Once that particular skill becomes apparent, don't waste time and money waiting for it to develop if you don't have to. Elkin advises students to take advantage of advanced placement and college-level classes while they're in high school to cut down on the length of time they'd need to stay in college and the amount they'd have to pay. Kashain notes that her nephew took part in Minnesota state university system's Post-Secondary Enrollment Options program, took courses at the University of Minnesota for free during high school and earned two years' worth of college credits while paying $0. Granted, students have to make sure that such credits would transfer to the college of their choice, but it's a far less expensive option than not taking such courses or even paying for a year or two at a community college. before transferring.
However, cutting that tuition bill can be costly in other ways.
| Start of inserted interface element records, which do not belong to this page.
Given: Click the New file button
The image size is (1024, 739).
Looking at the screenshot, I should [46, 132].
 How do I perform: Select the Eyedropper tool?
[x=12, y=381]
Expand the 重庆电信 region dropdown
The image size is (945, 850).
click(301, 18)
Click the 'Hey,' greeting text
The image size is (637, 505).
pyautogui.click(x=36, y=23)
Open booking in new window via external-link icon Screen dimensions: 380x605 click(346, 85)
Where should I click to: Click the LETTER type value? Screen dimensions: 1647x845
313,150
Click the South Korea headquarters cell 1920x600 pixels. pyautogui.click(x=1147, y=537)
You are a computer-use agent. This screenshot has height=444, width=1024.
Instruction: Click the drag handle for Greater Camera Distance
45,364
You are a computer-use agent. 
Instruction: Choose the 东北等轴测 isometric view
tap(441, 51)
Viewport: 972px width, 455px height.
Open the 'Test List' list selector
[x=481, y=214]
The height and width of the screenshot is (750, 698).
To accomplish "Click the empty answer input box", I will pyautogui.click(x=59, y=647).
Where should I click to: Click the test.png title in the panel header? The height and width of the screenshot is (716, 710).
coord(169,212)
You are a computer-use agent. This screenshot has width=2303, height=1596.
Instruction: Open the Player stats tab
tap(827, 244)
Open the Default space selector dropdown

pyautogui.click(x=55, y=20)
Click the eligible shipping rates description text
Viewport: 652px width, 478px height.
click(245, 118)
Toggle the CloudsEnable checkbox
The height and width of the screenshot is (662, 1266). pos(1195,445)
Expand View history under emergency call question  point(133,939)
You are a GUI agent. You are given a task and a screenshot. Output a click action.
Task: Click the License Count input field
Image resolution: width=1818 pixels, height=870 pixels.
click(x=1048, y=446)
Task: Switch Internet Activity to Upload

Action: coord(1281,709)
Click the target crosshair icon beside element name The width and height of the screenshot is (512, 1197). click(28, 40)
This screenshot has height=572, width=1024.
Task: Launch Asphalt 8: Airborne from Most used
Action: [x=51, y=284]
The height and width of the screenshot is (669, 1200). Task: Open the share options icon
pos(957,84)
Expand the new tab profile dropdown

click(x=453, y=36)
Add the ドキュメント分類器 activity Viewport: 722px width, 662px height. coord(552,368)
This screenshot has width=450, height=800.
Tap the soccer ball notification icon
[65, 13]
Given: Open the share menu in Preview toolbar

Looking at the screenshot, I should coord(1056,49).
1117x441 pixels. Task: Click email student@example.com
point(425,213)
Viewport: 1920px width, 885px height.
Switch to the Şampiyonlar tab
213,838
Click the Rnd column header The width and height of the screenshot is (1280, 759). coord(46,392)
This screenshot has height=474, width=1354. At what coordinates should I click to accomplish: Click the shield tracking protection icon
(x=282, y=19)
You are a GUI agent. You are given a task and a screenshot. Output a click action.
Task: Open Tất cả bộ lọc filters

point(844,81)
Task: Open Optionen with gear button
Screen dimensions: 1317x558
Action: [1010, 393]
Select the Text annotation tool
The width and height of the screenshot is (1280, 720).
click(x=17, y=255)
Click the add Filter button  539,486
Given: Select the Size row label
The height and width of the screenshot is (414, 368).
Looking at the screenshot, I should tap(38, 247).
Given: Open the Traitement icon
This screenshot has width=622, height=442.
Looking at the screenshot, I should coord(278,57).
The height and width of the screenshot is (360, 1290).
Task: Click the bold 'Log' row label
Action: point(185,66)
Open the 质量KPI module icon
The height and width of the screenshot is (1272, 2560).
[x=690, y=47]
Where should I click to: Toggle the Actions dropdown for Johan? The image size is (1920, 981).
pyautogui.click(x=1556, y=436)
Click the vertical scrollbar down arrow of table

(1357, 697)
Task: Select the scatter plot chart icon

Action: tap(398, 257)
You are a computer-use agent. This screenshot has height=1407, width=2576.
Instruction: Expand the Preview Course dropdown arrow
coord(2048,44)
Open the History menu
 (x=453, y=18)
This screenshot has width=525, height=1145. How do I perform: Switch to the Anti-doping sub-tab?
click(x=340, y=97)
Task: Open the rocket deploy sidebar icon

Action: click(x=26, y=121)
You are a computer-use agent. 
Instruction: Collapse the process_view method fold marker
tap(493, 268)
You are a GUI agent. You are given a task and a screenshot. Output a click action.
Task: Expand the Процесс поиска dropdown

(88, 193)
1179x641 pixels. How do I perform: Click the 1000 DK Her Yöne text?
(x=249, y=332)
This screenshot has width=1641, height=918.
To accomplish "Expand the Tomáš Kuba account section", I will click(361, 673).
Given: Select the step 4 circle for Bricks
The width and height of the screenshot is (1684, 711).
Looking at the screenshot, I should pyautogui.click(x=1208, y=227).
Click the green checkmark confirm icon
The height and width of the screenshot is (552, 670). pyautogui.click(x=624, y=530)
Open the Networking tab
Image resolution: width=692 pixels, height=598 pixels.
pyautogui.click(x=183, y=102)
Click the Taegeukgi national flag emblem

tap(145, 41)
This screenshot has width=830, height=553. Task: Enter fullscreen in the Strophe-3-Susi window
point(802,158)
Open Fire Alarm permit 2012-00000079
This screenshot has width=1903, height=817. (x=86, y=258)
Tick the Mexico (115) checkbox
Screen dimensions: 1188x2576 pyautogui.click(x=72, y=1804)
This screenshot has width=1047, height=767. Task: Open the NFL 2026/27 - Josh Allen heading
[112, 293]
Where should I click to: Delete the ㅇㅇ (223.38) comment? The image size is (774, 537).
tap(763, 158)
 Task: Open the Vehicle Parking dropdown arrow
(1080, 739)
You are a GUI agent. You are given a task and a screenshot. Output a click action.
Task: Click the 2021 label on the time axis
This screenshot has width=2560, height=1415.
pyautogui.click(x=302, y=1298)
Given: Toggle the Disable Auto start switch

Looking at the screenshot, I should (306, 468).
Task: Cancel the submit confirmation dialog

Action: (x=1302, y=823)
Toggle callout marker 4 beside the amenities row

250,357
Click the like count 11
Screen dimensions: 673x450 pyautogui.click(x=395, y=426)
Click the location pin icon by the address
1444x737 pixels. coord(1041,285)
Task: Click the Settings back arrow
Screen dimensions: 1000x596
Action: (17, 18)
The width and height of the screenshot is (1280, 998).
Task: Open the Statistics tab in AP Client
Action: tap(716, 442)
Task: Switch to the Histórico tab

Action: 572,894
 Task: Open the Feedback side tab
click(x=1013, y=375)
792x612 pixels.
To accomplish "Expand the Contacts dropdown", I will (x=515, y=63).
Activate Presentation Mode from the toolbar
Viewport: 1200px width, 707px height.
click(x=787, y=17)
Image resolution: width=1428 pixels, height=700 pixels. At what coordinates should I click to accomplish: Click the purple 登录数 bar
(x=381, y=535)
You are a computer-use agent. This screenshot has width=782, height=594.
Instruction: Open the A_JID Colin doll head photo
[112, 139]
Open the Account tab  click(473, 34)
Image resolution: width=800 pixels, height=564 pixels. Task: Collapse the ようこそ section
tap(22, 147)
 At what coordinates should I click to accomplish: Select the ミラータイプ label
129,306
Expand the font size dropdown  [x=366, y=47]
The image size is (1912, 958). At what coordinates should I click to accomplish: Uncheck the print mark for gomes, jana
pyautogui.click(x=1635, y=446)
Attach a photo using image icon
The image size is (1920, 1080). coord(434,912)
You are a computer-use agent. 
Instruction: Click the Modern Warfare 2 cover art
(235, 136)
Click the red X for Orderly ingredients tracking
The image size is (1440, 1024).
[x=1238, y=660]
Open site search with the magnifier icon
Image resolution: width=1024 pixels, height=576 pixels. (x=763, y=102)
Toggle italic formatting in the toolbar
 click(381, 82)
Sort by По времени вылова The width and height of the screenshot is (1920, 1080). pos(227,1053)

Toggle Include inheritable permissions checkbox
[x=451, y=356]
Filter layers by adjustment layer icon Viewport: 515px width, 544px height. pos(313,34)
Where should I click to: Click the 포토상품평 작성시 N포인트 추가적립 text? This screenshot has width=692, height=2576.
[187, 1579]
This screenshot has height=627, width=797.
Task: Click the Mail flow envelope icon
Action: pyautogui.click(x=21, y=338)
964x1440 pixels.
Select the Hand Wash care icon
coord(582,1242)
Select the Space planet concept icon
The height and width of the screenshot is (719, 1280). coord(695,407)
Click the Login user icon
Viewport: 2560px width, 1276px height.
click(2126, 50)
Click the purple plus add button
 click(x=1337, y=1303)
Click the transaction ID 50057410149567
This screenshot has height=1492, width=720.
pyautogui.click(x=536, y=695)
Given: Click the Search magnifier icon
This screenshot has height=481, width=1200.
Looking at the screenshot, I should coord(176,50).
Kashain graduated from Marquette University in Milwaukee with $19,751 in student loan debt, but finished in three-and-a-half years to minimize debt. That helped her financially, but it prevented her from taking unpaid internships or traveling abroad as her classmates did. Kashian advises parents to make sure their students are engaged in the college planning process with them. It not only improves their chances with university admissions staff, who spend a lot of time interacting with parents and all too little speaking with potential students, it also gives them a sense of the financial consequences of their decision.
“You may want that particular academic and social experience of the college of your dreams, but what does it do to the rest of your dream?” she says. “It postpones homeownership, it postpones travel, it can limit the kind of choices you can make, it potentially limits other things like marriage, children and family. I want to have that conversation with 16-, 17- and 18-year-olds so they have a comprehensive understanding of what that means.”
Elkin says that if seeing those hard numbers makes students decide to live at home while studying, work while they study or put off going to college for a year or two to save, that isn't such a terrible outcome. Kashian notes that some down time may help a student decide whether he is cut out for college or whether he'd prefer to learn a trade, enlist in military service or, in the case of the children of high-net-worth adults, spare their parents a sizable and fruitless investment. If they'd still consider college an option after all that, Kashian advises that parents treat those students like the adults they are and make sure they have a personal stake in it. If some of their own money is on the line, chances are better that they'd adhere to rules of thumb that make student loan debt a bit less onerous.
“I stress to my clients that there's nothing wrong with students loans and students should have some skin in the game, but students ought not take out more in student loans than they can reasonably expect to make in their first year on the job,” Kashian says. “I'm always nervous when I hear that a student is taking out $40,000 to $50,000 in student loans and plans on being an elementary school teacher.”